EXERCISE BRIEF
Exact reproduction of all the entries is required, without any of their pictures.

++++

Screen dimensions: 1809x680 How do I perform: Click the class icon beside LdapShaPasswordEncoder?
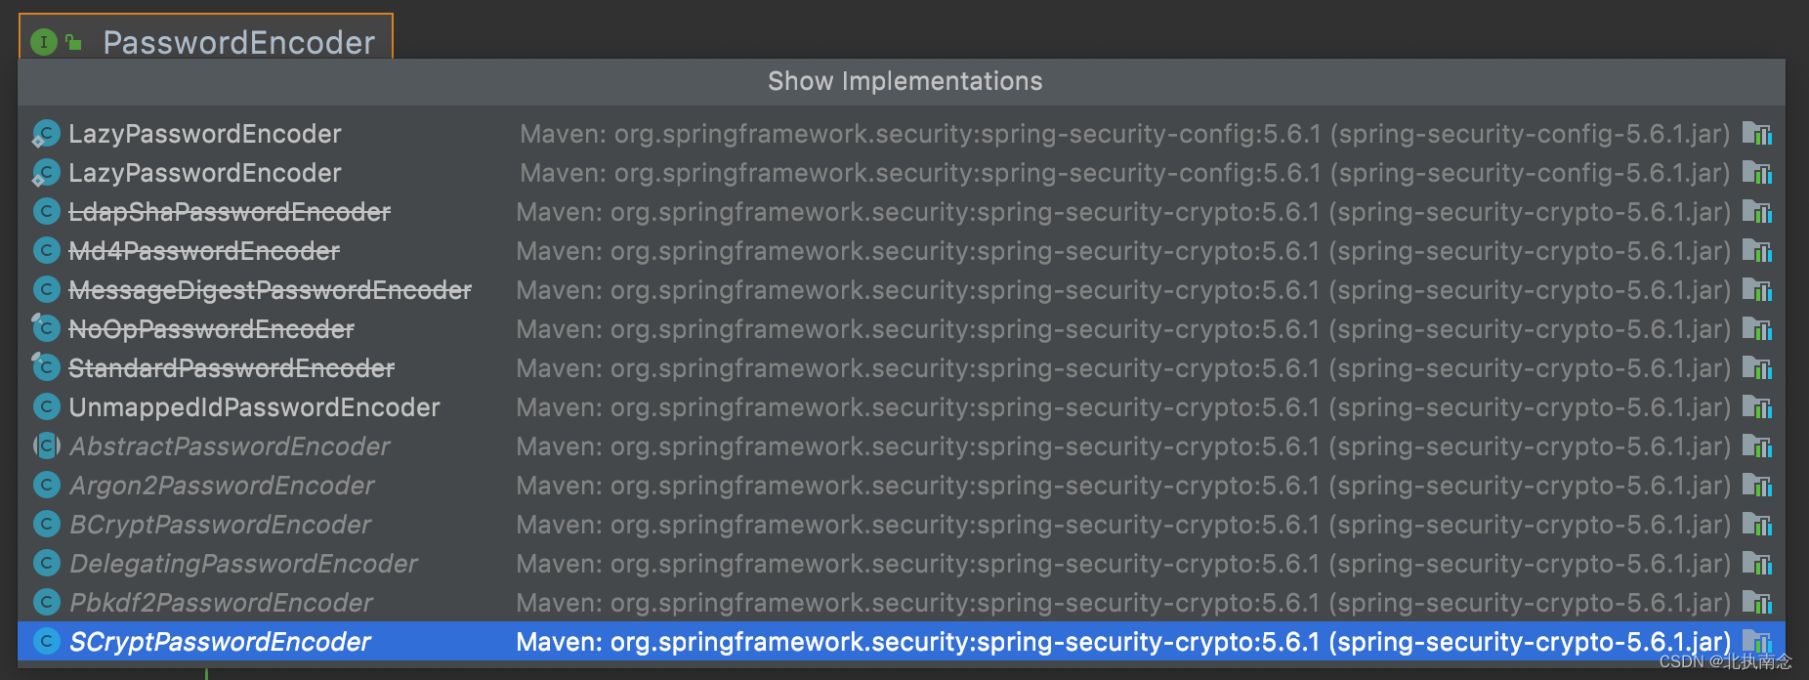[46, 211]
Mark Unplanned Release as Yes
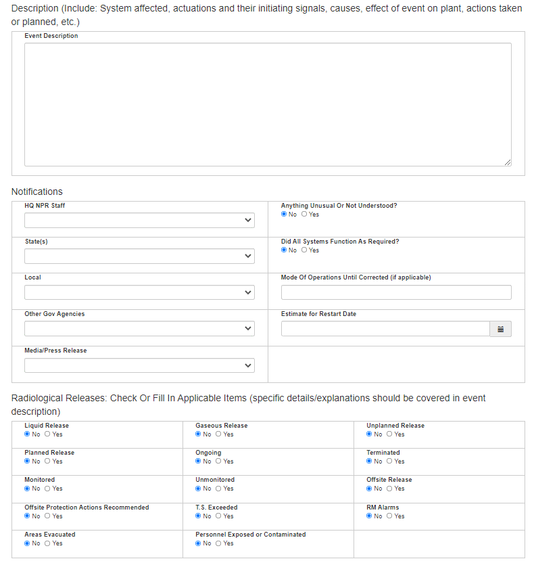This screenshot has width=534, height=563. pyautogui.click(x=389, y=434)
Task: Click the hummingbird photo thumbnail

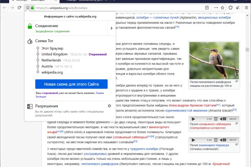Action: (x=213, y=60)
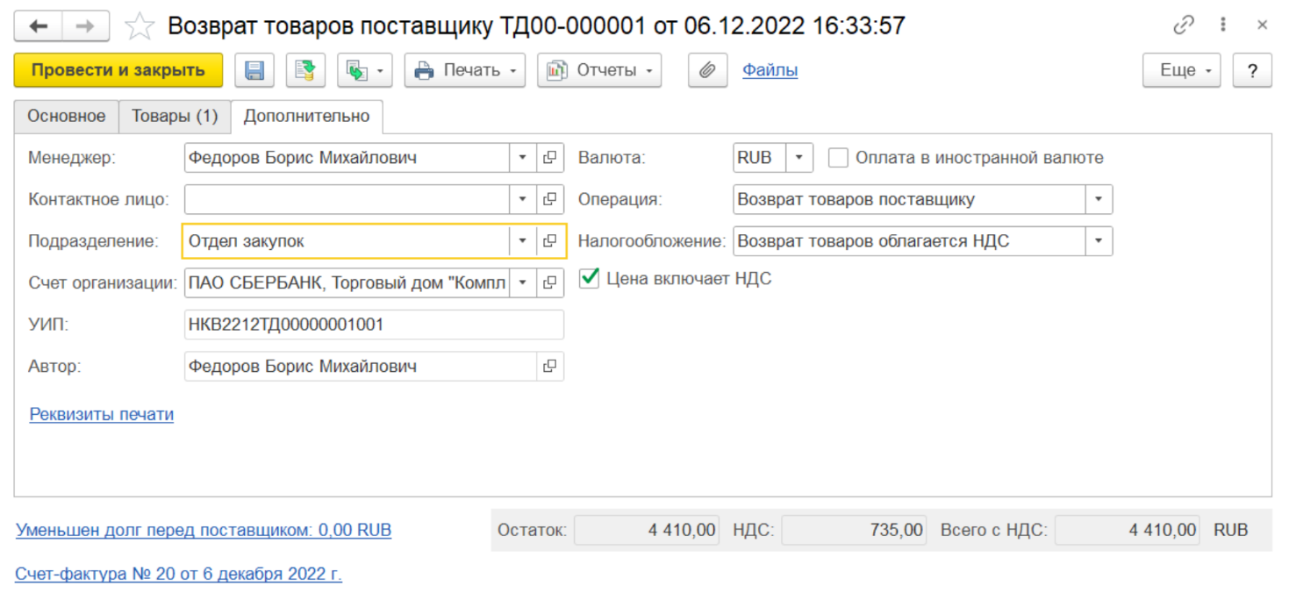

++++

FINAL ANSWER
Screen dimensions: 1809x680 How do I perform: Click the class icon beside LdapShaPasswordEncoder?
[46, 211]
Mark Unplanned Release as Yes
This screenshot has width=534, height=563. pyautogui.click(x=389, y=434)
Task: Click the hummingbird photo thumbnail

Action: (x=213, y=60)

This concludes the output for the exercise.